Saturday, April 6, 2013

Stel-l-l-l-l-a-a-a-a-a-a

It was this time last year when we went to New Orleans.  Clay went for a work convention.  I tagged along and my mother joined us there.  We happened to be there during the Tennessee Williams Festival and one of the events was a Stella yelling contest, in which contestants would re-enact the scene from "Streetcar Named Desire" where Stanley stands in the street below and screams for Stella. 

This year my "Stella" experience is quite different and hopefully will not involve any screaming.  I drove down to Farmville* today (several worlds apart from New Orleans) and brought home a female shepherd named Stella.  She came from a place even further south in rural Virginia.  "Rural Virginia" is shorthand for "born ignorant with no inclination to change."

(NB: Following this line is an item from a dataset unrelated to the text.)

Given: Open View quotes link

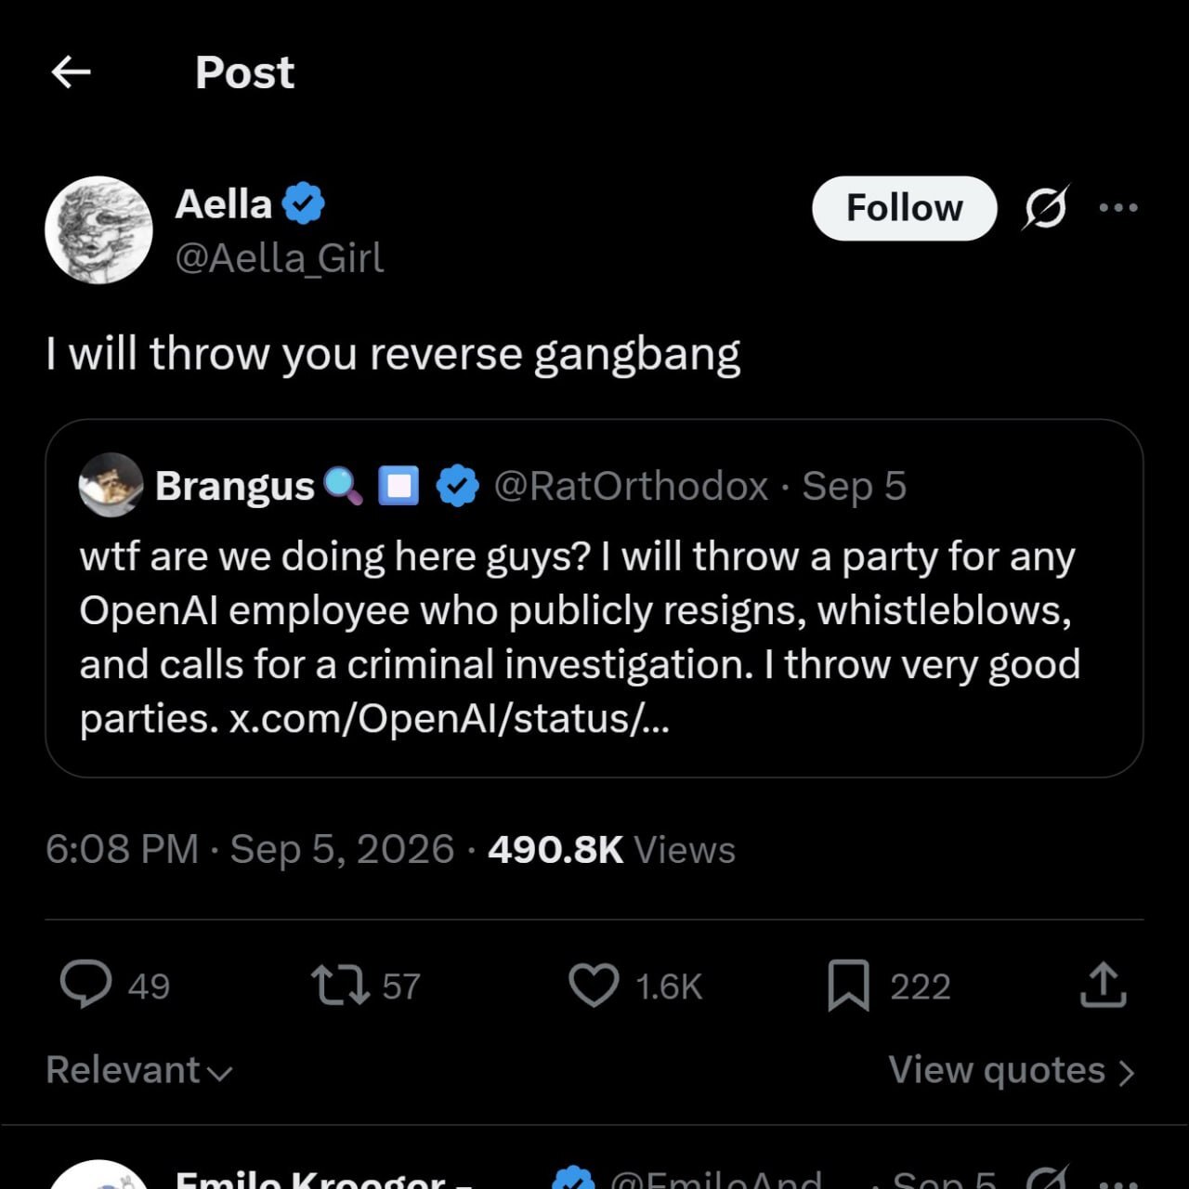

Stella had originally shown up at her home a few years ago as a stray.  She had puppies soon after, which they gave away.  They never got Stella spayed but at least they did prevent her from getting pregnant again.  A neighbor's girlfriend recently moved in with said neighbor, bringing her small dogs along.  I guess Stella didn't care for them and it became an issue between them because all the dogs were allowed to run at large.  Fortunately, Stella's people sought out a rescue instead of shooting the dog or dumping it at the local shelter like so many do.
 

Small dogs aside, Stella seems like a really great dog.  She was very excited and happy to meet me and went with me willingly.  I brought her home and moved her into the big kennel and then moved Frank in with her.  She showed him that she's the boss (typical female shepherd), but there were no problems.  She appears to be about five years old, she's been very well fed, and her coat is soft and beautiful.  She has some indoor experience and house manners, but how much, I'm not sure.  I'll try to get her vetted next week and spayed as soon as possible.  I think she'd be an easy foster so I may try to find someone else to take her in to improve her adoption prospects.  She's very pretty.





 
 
 
* Farmville, in Prince Edward County, VA, is notorious for its involvement in the Massive Resistance.  After the 1954 Supreme Court ruling against the concept of "separate but equal" education in Brown v. Topeka Board of Education and its companion cases, the good christian people of Prince Edward County (and elsewhere) closed their public schools rather than integrate in accordance with the Court's decision.  Whites-only private schools opened up all over while African-American children were denied public education until 1964.  Brown was actually the lead case of fives cases from different states that presented the same issue.  One of the other cases was Davis v. County School Board of Prince Edward County, Virginia, making Farmville the locus of the issue in Virginia, but schools in Front Royal, Charlottesville, and elsewhere in the state were also involved. 
 
This shameful bit of history is worth noting for two reasons at least: 
1. There is nothing explicit in the Constitution that makes "separate but equal" an impermissible construction of the equal protection clause, it's merely a matter of interpretation, which of course depends on who is doing the interpreting.  Brown overturned a contrary decision by the Supreme Court, Plessy v. Ferguson, from just some 50 years before.  So called "strict constructionists" such as Scalia and his ilk on the Supreme Court would likely decide Brown differently today, returning us to an era where segregation was constitutionally acceptable.
2.  When communities closed their public schools to avoid integration, the state of Virginia offered tuition grants for private education, the same thing Republicans propose today to undermine public education in favor of private education for the 1%.  

1 comment:

Julie Garrou said...

"born ignorant with no inclination to change." LOL I grew up in Burke County, NC (Western) - I know that of which you speak. They probably would have come up with thier own form of Massive Resistance if they'd been smart and ornery enough to think of it. Makes me think Southwestern Virginia is even scarier than Burke County.